■ SUPPLIED TEXT:

◇ ◇ ◇ ◇ ◇

View profile

German Tank Problem, Unix Philosophy and Accidental aRt | Next - Issue #24

Harshvardhan
Harshvardhan
Hi there!
Did you know Twitter was started so that “Groups of friends could keep tabs on what each other were doing based on their status updates. Like texting, but not.”? That’s why there was a 140 character limit; SMS couldn’t handle more than that. Wow.
Today’s letter will start with one solution to the bonus puzzle in the last edition. I will also talk about the Unix philosophy, Stata and R, and accidental aRts. It’s going to be a ride; tighten your seatbelts.
By the way, INFORMS University of Tennessee Student Chapter is organising its first workshop, and I am speaking on personal websites for academics. It’s on Thursday at 1 pm Eastern time. You can tune in via Zoom too!

Five Stories
In the last edition of this letter, I presented a bonus puzzle.
Last week our village had a fête. One of the competitions on offer was to guess the number of balls in a bag. There were N balls in the bag, and they were numbered 1, 2, 3, …, N. To help competitors make a sensible guess, they were allowed to take out four balls and note the numbers on them.

◇ ◇ ◇ ◇ ◇

■ WHAT IS ASKED: Reproduce the newsletter word for word from "Did you know" to "than that. Wow.".

■ DATA PROVIDED:

◇ ◇ ◇ ◇ ◇

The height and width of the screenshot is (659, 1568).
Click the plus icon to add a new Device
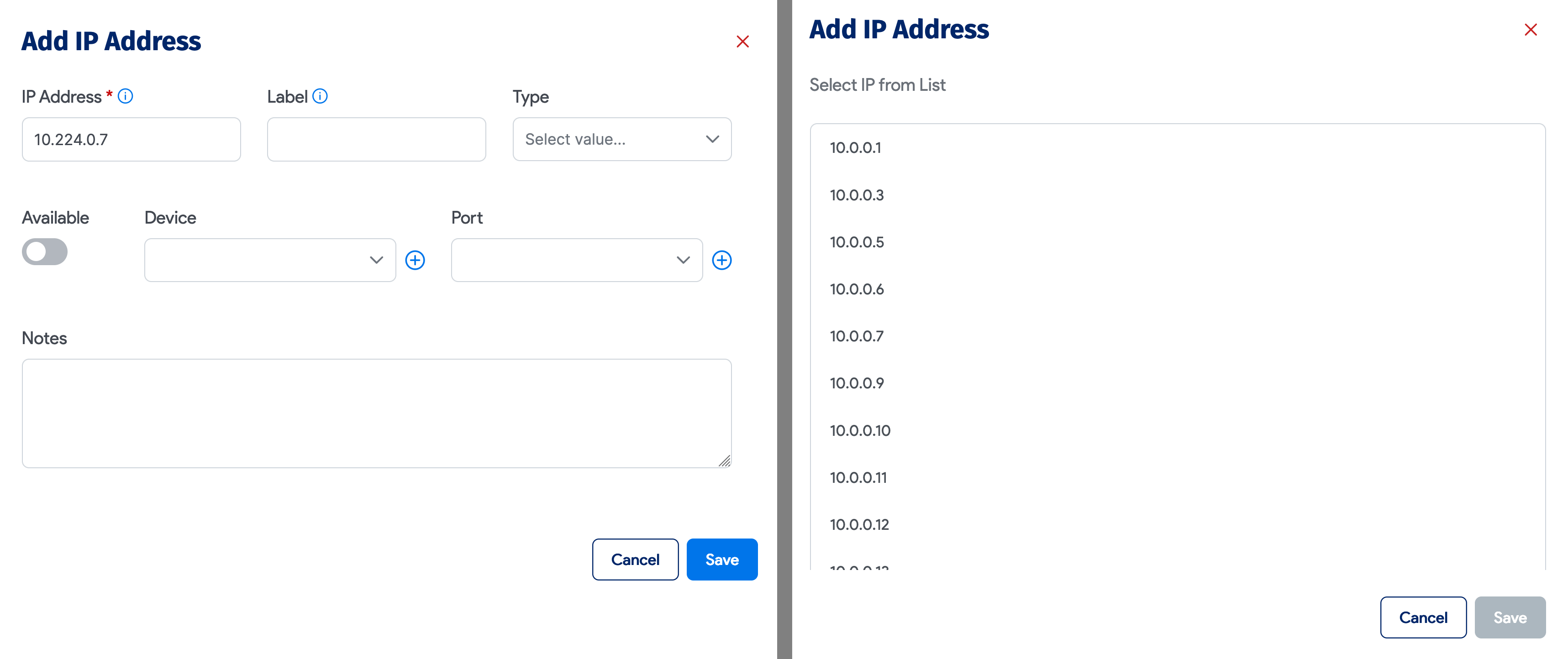[x=415, y=260]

◇ ◇ ◇ ◇ ◇

■ RESPONSE:
Did you know Twitter was started so that “Groups of friends could keep tabs on what each other were doing based on their status updates. Like texting, but not.”? That’s why there was a 140 character limit; SMS couldn’t handle more than that. Wow.